Elle l'avait en même temps enlacé de ses bras noués autour de son cou

 

Pierre tomba à la renverse sur les planches du bac. Mais Jehanne le tenait toujours dans une étreinte de fer.

 

- Jehanne ! Jehanne ! As-tu fini de rire, s'exclama le jeune seigneur ? Quelle horrible plaisanterie !... Fais donc attention, les planches se détachent et le bateau enfonce !... Grâce Jehanne !... Grâce !

 

Mais elle lui avait mis un genou sur la poitrine et elle éclatait d'un rire de folle.

 

- N'essayez pas de m'échapper, beau Pierre !... Allez !... Elle ne vous aura jamais, la belle demoiselle de La Chaise !... Vous êtes à moi, Pierre !... A moi, dans la vie et dans la mort... à moi pour toujours !

 

........................

 

La messe de minuit sonnait alors au clocher de la chapelle du château et les sons argentins étaient répétés par tous les échos : c'était un glas funèbre.

 

La rivière s'ouvrit, en effet, avec un sourd bouillonnement et se referma aussitôt sur sa double proie. Puis rien !!!

 

Rien ! Car on ne retrouva les deux cadavres que le lendemain, après bien des heures de recherches.

 

Peu de mois après, un beau monastère avait remplacé le moulin des Cinq-Portiers. Arscouët de Saint-Hilaire avait voulu que des moines de Fleury-sur-Loire vinssent chaque jour prier pour Pierre et pour Jehanne, dans les lieux où s'était accompli ce déplorable drame.

 

Quant au vieux François, il se fit frère servant au nouveau prieuré. On lui en confia la porterie, et seul, il eut la direction du bac aussi longtemps qu'il vécut.

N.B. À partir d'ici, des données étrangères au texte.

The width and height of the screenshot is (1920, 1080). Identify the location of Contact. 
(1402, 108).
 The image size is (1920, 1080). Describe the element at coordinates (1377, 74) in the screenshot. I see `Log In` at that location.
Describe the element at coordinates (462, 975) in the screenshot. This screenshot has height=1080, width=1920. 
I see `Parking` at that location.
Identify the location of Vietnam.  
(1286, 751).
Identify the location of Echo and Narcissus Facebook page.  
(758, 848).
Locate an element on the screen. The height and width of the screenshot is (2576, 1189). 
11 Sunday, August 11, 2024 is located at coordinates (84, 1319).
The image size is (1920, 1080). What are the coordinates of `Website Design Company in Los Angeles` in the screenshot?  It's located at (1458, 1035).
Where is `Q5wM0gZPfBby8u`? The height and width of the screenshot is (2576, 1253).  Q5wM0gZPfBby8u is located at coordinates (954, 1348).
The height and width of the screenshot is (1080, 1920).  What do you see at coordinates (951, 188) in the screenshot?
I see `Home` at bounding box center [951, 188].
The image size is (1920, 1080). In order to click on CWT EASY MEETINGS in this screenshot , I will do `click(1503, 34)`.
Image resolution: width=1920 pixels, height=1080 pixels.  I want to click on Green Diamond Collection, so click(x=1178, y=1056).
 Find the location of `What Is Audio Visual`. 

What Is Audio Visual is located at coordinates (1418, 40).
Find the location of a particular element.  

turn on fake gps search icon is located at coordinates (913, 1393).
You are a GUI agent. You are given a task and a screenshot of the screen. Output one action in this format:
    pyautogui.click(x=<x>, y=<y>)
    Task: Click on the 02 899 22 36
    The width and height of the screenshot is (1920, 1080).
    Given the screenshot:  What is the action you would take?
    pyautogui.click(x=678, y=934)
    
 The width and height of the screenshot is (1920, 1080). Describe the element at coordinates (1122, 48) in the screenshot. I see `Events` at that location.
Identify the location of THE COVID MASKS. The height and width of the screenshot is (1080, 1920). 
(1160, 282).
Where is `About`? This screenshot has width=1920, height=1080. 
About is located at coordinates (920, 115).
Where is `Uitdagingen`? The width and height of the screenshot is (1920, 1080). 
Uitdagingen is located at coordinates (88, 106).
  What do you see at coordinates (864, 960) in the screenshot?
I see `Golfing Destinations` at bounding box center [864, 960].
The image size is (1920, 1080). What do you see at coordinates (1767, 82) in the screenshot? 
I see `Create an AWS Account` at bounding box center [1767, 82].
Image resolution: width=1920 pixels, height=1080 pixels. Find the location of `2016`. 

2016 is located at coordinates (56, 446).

Ce ne fut qu'à sa mort que l'on connut le secret des faits que nous venons de rappeler. Témoin impuissant de cette catastrophe, il voulut que les détails en fussent écrits sous sa dictée. Nous en avons retrouvé la narration dans les archives du couvent que le hasard nous a fait rencontrer.

 

Ajoutons encore que la vieille église romane de Saint-Hilaire subsiste toujours, aussi bien que sa tour antique, avec sa banderole contemporaine du roi Louis XI

 

Elle servait d'église paroissiale aux habitants, et de chapelle particulière aux religieux, qui y venaient toujours en bac. Chaque dimanche aussi, leur première messe annoncée solennellement à toutes les volées de la sonnerie - et cet usage est encore actuellement conservé - était appelée la messe de paroisse. Quant à la grand'messe de dix heures, exclusivement réservée pour les moines, ils la chantaient à la mémoire de Pierre de Saint-Hilaire et de Jehanne.